* _INFORMATION SUPPLIED_:

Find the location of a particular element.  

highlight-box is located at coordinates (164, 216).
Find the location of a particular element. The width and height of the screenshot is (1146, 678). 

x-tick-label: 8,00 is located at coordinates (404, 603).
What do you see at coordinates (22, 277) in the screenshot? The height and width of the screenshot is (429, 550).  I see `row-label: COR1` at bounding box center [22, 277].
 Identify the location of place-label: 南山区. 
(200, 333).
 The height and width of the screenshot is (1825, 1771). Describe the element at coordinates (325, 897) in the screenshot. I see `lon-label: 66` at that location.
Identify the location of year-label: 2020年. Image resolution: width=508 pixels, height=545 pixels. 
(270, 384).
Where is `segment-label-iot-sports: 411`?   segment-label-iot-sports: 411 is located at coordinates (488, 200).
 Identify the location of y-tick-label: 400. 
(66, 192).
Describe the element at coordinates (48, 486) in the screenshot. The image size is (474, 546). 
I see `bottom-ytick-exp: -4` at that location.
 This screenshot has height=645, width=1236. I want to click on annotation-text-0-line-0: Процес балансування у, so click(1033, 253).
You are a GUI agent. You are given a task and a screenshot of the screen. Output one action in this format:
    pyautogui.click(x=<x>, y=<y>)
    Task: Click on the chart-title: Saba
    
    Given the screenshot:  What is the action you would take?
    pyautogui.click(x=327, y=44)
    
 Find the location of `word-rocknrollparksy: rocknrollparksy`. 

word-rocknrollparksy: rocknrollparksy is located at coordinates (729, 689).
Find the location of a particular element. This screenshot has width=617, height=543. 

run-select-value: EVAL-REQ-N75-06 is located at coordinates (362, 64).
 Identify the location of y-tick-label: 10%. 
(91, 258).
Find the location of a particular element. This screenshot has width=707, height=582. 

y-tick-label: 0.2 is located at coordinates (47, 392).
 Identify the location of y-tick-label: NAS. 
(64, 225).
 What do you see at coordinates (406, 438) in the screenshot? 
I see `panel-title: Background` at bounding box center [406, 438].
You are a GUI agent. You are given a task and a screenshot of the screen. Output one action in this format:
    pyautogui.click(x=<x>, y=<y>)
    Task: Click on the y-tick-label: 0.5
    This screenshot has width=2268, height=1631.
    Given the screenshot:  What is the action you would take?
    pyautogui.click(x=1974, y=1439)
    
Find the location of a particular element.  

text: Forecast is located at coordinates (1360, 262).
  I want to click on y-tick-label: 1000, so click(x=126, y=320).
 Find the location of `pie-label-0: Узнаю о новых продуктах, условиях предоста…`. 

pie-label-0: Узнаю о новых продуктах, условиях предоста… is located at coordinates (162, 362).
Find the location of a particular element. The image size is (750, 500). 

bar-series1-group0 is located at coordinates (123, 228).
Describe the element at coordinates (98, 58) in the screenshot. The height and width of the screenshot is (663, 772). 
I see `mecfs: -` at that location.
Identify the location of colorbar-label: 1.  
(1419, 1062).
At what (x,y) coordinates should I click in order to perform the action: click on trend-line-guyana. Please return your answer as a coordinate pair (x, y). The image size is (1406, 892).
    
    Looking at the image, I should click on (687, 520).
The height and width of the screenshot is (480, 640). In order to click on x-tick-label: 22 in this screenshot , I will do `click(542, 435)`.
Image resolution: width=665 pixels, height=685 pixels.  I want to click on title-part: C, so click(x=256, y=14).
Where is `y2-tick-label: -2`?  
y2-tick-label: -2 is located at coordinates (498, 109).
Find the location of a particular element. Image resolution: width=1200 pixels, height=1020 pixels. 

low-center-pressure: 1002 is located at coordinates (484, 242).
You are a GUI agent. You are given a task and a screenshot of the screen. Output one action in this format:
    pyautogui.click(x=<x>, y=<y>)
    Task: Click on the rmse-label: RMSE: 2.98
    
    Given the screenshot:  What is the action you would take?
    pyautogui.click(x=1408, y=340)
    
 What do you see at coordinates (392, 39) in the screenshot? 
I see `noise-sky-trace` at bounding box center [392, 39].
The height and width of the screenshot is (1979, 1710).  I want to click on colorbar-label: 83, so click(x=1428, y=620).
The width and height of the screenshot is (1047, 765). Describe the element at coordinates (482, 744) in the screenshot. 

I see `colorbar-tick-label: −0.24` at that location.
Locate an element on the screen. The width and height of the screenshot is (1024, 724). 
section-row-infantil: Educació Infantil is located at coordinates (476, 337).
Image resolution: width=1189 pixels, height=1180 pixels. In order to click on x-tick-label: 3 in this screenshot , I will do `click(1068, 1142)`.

* _JOB_: Copy the lines from the one containing "The height and width of the screenshot is (480, 640)." through the end of the records, keeping both of those lines.

* _ANSWER TO THE EXERCISE_:
The height and width of the screenshot is (480, 640). In order to click on x-tick-label: 22 in this screenshot , I will do `click(542, 435)`.
Image resolution: width=665 pixels, height=685 pixels.  I want to click on title-part: C, so click(x=256, y=14).
Where is `y2-tick-label: -2`?  
y2-tick-label: -2 is located at coordinates (498, 109).
Find the location of a particular element. Image resolution: width=1200 pixels, height=1020 pixels. 

low-center-pressure: 1002 is located at coordinates (484, 242).
You are a GUI agent. You are given a task and a screenshot of the screen. Output one action in this format:
    pyautogui.click(x=<x>, y=<y>)
    Task: Click on the rmse-label: RMSE: 2.98
    
    Given the screenshot:  What is the action you would take?
    pyautogui.click(x=1408, y=340)
    
 What do you see at coordinates (392, 39) in the screenshot? 
I see `noise-sky-trace` at bounding box center [392, 39].
The height and width of the screenshot is (1979, 1710).  I want to click on colorbar-label: 83, so click(x=1428, y=620).
The width and height of the screenshot is (1047, 765). Describe the element at coordinates (482, 744) in the screenshot. 

I see `colorbar-tick-label: −0.24` at that location.
Locate an element on the screen. The width and height of the screenshot is (1024, 724). 
section-row-infantil: Educació Infantil is located at coordinates (476, 337).
Image resolution: width=1189 pixels, height=1180 pixels. In order to click on x-tick-label: 3 in this screenshot , I will do `click(1068, 1142)`.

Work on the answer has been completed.